§ **What you are asked to do**:
The line that contains "[Google+] (51, 2486)" and all lines following it to the end of the data below: set these down exactly, and nothing besides.

Record set Block Start

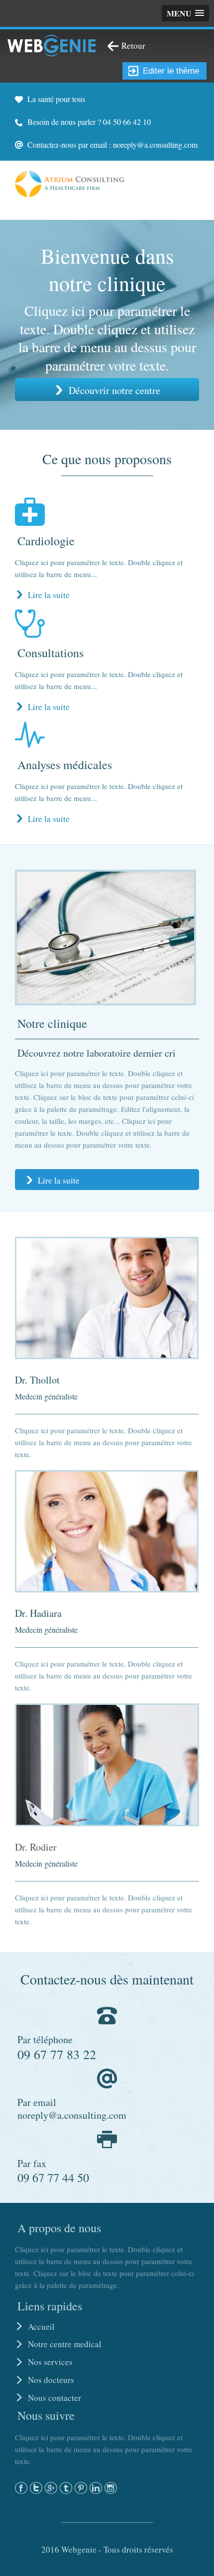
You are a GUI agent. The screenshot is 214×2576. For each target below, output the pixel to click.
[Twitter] (36, 2486)
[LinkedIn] (96, 2486)
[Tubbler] (66, 2486)
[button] (185, 13)
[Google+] (51, 2486)
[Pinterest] (81, 2486)
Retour (133, 45)
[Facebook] (21, 2486)
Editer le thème (171, 71)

Record set Block End

§ **Written solution**:
[Google+] (51, 2486)
[Pinterest] (81, 2486)
Retour (133, 45)
[Facebook] (21, 2486)
Editer le thème (171, 71)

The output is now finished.